From my point of view, the problem is state laws, including California's, that bar discrimination on the basis of sexual orientation. Now, I'm a little hesitant to raise this since the only other source suggesting a legal problem comes from Fox News, which raised the specter of "reverse discrimination" suits.
Nevertheless, as reported, Google's policy is applicable only to same-sex couples -- on the theory that straight couples can get married and so don't need the help. Such a benefit would seem to run afoul of California's law barring discrimination on the basis of sexual orientation in, inter alia, compensation. It's true that the benefit is not framed as a salary increase (it will appear as a separate line on employee pay stubs), but I don't see how it isn't "compensation" as that term is usually used.
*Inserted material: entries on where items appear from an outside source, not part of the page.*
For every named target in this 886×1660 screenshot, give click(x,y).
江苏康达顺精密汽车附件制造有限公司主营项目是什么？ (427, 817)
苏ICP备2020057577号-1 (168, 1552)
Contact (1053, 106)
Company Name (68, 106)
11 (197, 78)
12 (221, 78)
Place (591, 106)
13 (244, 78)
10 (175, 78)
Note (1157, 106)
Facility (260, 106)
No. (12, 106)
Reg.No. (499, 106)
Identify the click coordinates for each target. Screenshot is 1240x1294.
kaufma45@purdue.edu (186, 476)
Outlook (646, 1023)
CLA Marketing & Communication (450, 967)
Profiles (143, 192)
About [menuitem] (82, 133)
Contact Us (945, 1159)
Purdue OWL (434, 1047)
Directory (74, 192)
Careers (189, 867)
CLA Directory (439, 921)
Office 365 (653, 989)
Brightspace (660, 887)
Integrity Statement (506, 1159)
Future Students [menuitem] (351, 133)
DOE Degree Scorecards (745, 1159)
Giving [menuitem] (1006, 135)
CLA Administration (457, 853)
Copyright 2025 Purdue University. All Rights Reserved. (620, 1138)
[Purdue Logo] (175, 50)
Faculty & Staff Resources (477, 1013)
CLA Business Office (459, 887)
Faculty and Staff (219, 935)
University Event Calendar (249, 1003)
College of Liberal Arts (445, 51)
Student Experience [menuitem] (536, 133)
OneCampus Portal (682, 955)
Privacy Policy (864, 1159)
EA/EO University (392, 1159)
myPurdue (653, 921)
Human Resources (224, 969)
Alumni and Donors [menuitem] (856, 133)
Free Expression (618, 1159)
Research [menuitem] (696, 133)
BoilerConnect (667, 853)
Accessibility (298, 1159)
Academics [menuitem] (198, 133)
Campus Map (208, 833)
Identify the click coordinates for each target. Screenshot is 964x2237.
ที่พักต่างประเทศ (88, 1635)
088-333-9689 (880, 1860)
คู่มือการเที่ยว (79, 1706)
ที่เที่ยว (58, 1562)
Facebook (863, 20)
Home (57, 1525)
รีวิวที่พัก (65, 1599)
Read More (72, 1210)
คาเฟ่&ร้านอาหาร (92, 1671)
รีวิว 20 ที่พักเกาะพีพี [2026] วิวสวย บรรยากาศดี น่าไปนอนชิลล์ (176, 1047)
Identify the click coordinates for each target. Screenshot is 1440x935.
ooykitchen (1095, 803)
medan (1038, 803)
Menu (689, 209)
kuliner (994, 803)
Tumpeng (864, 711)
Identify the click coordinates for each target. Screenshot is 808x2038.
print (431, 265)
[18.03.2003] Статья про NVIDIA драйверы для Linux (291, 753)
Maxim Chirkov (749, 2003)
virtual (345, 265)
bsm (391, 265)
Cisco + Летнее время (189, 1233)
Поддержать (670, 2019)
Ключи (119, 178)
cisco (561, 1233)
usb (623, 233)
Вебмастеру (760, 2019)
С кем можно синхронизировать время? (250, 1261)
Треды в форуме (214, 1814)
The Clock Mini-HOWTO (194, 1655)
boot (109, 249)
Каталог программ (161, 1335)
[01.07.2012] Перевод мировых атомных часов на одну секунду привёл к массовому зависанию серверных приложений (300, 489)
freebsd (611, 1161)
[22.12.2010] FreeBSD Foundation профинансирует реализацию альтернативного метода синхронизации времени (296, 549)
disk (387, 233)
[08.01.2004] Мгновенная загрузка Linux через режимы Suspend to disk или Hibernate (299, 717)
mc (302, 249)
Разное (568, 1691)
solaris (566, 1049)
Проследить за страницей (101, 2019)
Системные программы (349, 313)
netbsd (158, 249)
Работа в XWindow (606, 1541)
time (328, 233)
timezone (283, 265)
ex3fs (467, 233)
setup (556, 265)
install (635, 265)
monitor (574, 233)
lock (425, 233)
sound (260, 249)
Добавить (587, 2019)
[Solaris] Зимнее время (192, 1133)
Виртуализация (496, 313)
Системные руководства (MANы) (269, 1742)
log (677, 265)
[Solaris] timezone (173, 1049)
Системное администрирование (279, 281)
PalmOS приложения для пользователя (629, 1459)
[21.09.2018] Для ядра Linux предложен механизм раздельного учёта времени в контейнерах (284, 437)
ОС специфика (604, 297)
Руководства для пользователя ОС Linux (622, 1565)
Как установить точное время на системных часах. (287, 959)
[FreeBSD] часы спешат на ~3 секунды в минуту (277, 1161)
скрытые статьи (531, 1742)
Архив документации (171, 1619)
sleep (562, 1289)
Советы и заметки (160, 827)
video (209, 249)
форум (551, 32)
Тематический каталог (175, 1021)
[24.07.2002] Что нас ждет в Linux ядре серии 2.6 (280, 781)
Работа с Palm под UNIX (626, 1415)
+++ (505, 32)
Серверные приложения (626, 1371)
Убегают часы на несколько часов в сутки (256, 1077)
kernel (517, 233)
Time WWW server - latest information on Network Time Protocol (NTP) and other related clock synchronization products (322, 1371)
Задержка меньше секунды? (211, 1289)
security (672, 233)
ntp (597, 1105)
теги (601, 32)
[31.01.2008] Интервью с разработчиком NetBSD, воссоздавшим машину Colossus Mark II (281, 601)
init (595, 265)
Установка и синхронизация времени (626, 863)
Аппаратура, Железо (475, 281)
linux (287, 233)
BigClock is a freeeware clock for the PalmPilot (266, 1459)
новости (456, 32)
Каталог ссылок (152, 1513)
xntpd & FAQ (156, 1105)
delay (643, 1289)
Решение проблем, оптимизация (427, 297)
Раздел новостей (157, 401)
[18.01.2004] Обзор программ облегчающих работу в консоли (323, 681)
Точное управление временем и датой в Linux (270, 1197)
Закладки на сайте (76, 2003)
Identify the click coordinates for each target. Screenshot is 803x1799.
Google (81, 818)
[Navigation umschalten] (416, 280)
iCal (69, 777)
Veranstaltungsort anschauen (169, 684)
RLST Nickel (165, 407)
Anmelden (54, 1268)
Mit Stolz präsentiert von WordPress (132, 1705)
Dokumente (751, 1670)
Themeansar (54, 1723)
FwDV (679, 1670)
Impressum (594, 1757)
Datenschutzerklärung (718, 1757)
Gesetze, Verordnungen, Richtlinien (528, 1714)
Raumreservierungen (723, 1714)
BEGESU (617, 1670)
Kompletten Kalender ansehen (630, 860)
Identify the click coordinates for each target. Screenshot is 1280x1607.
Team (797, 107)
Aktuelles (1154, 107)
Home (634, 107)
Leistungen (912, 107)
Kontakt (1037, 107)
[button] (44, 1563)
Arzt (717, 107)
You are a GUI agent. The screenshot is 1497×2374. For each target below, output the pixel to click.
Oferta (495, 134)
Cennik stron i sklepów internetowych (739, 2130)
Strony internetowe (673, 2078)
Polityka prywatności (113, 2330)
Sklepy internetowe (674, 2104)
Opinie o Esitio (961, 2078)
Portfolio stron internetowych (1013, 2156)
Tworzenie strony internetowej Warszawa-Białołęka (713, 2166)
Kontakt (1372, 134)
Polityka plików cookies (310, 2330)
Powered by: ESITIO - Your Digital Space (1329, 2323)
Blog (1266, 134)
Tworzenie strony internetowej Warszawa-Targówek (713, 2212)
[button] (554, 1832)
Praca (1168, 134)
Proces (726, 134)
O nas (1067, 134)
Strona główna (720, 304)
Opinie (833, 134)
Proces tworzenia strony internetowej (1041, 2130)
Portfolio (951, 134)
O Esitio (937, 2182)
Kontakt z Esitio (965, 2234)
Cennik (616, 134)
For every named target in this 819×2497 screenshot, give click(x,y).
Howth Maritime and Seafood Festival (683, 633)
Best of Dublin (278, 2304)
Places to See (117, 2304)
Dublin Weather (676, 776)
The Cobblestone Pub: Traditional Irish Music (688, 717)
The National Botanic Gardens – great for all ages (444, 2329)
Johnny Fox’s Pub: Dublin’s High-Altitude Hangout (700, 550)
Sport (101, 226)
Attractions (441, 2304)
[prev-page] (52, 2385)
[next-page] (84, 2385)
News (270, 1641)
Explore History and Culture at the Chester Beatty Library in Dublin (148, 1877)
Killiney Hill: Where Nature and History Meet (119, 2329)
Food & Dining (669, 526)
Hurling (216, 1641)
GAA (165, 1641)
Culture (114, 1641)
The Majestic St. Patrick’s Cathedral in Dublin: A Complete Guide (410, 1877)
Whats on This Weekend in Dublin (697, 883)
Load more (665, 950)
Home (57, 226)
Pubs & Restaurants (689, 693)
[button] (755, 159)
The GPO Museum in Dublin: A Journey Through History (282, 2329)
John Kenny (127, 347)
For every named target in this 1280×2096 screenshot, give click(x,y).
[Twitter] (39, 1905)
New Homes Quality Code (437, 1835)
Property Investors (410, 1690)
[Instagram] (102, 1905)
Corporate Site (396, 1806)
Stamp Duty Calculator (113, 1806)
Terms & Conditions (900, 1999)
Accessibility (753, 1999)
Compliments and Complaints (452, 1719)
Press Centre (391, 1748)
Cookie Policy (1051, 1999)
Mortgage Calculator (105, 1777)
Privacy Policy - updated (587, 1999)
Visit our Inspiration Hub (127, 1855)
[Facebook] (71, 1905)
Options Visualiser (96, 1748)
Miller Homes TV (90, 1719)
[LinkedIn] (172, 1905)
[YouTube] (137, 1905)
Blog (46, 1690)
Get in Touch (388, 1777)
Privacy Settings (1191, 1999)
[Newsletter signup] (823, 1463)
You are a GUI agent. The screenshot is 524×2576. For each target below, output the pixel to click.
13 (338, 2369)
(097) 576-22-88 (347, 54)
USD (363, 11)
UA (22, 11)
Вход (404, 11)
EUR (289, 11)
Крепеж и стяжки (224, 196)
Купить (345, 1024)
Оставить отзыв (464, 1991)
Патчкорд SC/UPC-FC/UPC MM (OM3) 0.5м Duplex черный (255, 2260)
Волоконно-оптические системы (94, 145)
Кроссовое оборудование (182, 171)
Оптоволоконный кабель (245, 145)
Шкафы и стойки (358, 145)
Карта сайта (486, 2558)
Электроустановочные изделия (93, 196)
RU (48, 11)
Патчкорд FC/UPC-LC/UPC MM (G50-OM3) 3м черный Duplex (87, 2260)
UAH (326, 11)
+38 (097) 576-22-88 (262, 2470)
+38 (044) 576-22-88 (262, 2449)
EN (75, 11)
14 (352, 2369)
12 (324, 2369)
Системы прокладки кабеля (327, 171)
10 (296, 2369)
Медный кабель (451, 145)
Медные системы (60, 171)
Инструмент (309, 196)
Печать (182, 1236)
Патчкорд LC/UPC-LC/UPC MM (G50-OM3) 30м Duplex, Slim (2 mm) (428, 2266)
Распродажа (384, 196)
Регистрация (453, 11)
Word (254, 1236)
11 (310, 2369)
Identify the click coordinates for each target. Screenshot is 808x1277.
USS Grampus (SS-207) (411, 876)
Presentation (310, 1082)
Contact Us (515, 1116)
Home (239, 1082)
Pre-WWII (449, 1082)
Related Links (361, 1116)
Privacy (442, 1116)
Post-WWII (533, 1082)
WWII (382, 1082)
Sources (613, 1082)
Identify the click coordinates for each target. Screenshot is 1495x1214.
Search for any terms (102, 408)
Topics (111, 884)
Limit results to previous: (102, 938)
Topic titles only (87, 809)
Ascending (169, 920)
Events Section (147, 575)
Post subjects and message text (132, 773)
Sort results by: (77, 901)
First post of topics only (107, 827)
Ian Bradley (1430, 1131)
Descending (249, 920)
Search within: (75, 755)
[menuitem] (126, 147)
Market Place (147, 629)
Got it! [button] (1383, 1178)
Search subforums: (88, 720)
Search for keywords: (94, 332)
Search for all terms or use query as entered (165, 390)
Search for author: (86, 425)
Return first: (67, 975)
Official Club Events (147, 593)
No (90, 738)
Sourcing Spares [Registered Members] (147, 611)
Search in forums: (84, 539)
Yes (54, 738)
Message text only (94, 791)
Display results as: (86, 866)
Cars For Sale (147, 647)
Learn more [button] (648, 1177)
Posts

"Normal" discrimination analysis, at least on the federal level (I'm by no means an expert on California law), would find this actionable. It's true that not all gays are benefited, but Phillips v. Martin Marietta held that it didn't matter if not all women were excluded if only women were excluded. In this case, not all gays benefit, but only gays benefit.
As for the argument that the reason for the policy justifies it (to counteract the effects of a federal tax policy that discriminates against gays), Title VII has generally rejected justifications for disparate treatment (other than BFOQ, which this isn't) no matter how rational.
The California law does allow for providing greater benefits for employees with dependents than those without, but this doesn't help Google since its policy is to "gross up" for non-dependents -- same-sex employees with dependents do not suffer the tax consequences for those dependents in the first place.
So maybe this is just a kind of affirmative action a la Weber and Johnson? It certainly does not "unduly trammel" the interests of similarly situated straights! As for the other prong of the analysis, whether it breaks down traditional patterns of discrimination, Google could ask a California court to refuse to apply the state's antidiscrimination law when to do so would frustrate a state policy for equality of gays and straights regarding benefits (California also requires insurers to treat domestic partners equally with married persons).
In any event, maybe Google lawyers aren't too worried about a suit. Maybe, Google is pretty confident that the straight "victims of the policy" (people living together without getting married) won't challenge it. After all, there have to be some pretty strong social norms at Google to avoid doing evil.
Thanks to Temi Kolarova for helping with this.